◆ Problem details
Each line of the listing where "computer" appears should be reported.

◆ Material for the task

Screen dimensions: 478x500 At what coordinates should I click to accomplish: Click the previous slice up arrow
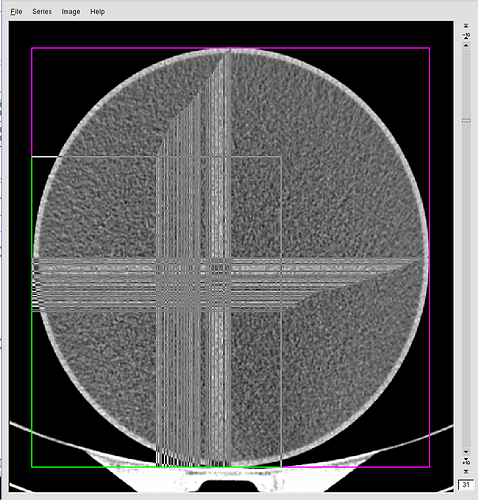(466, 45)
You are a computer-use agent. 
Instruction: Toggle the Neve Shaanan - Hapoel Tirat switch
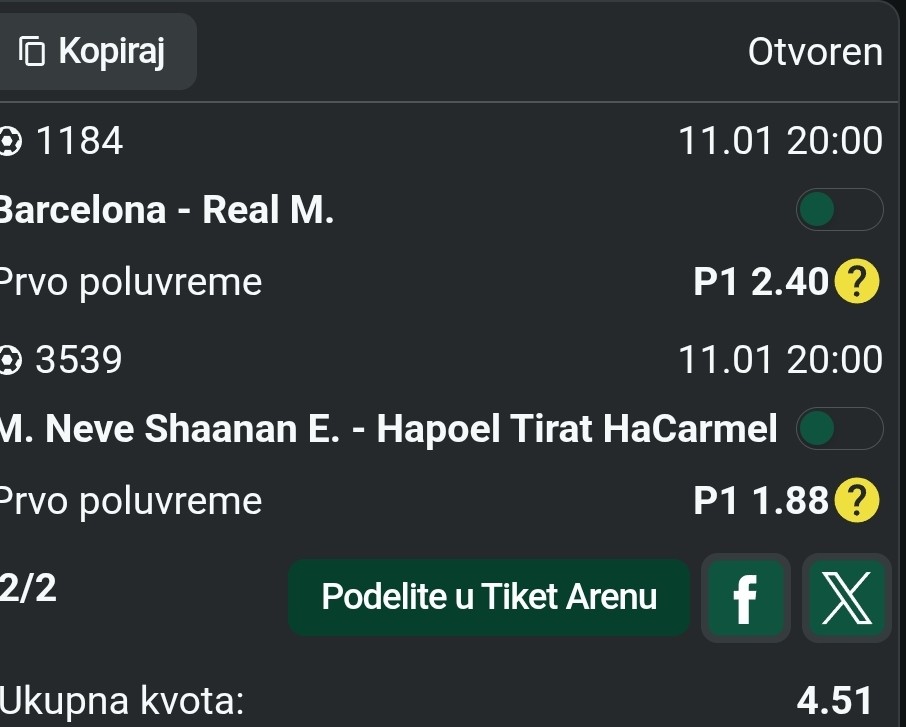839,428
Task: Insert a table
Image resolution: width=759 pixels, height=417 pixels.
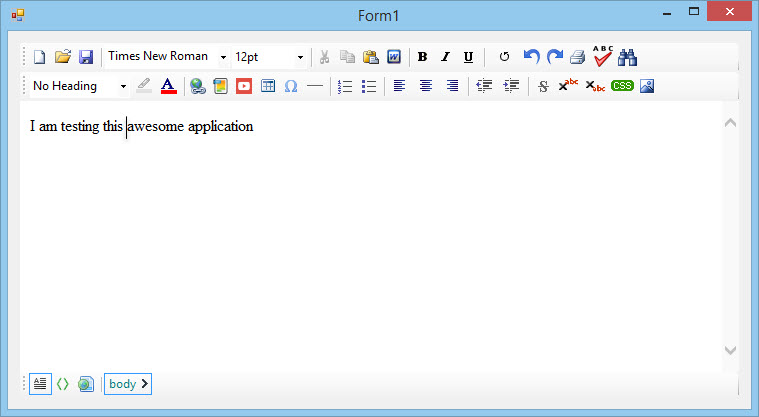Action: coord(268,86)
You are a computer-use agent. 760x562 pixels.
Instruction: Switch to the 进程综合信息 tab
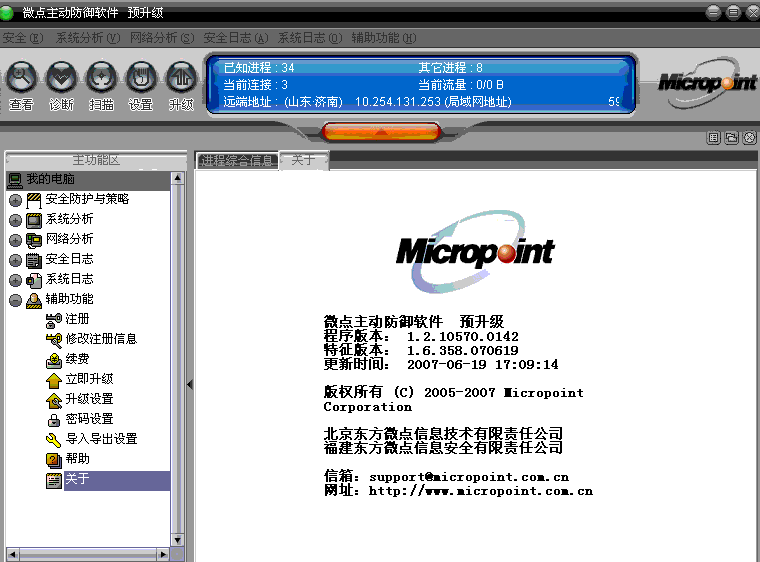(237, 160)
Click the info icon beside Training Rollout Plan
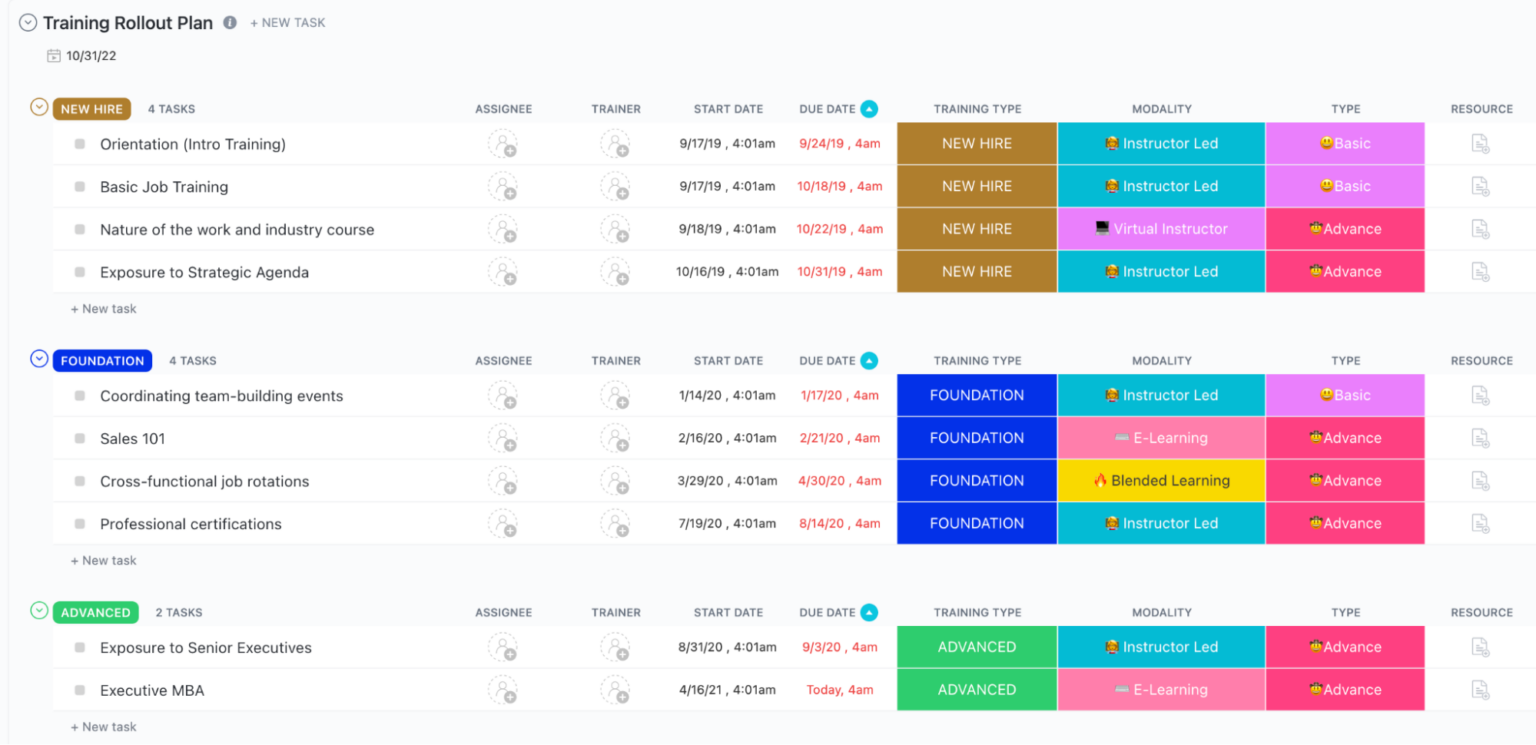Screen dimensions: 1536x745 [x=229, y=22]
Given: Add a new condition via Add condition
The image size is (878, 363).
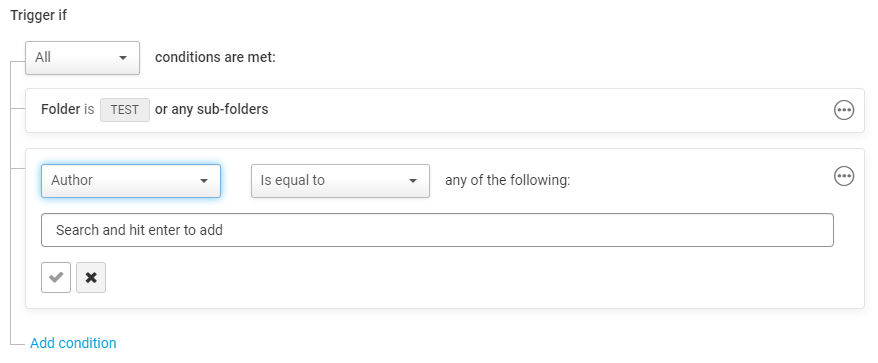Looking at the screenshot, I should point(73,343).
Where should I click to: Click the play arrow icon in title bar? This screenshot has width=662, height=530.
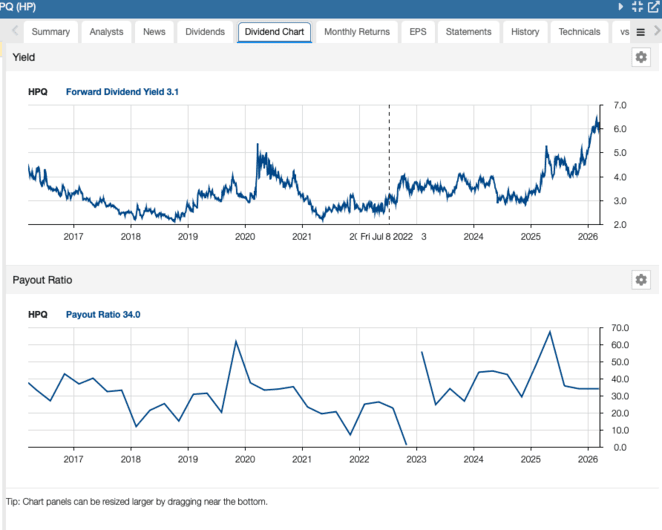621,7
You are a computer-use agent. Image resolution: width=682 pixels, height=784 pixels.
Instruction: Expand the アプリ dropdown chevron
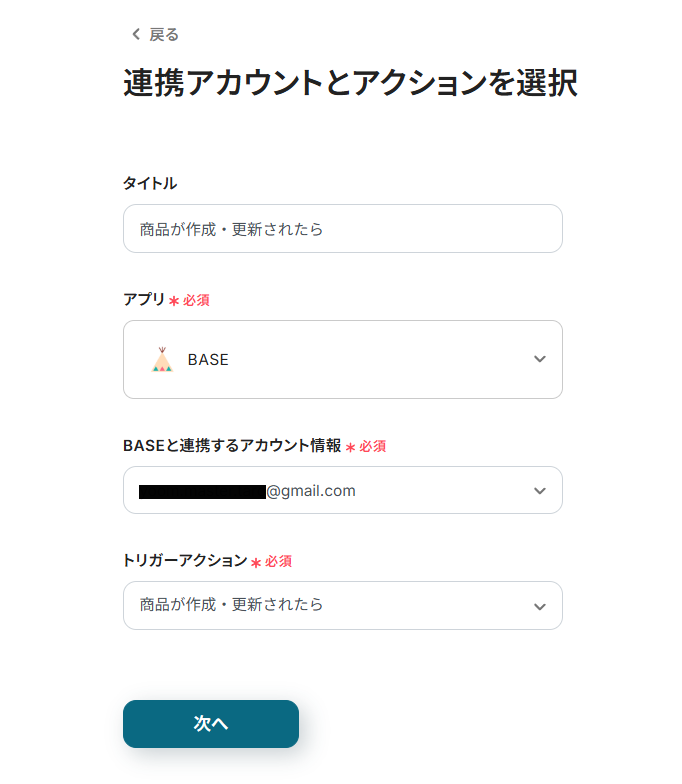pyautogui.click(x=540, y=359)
---
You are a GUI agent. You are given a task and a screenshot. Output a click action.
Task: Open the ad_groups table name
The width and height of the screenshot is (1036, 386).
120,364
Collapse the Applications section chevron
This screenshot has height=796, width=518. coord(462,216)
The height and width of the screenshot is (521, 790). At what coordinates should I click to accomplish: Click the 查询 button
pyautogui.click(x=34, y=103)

◆ Response box
You are a computer-use agent. 
You are a computer-use agent. 760x562 pixels.
You are a computer-use agent. Image resolution: width=682 pixels, height=784 pixels.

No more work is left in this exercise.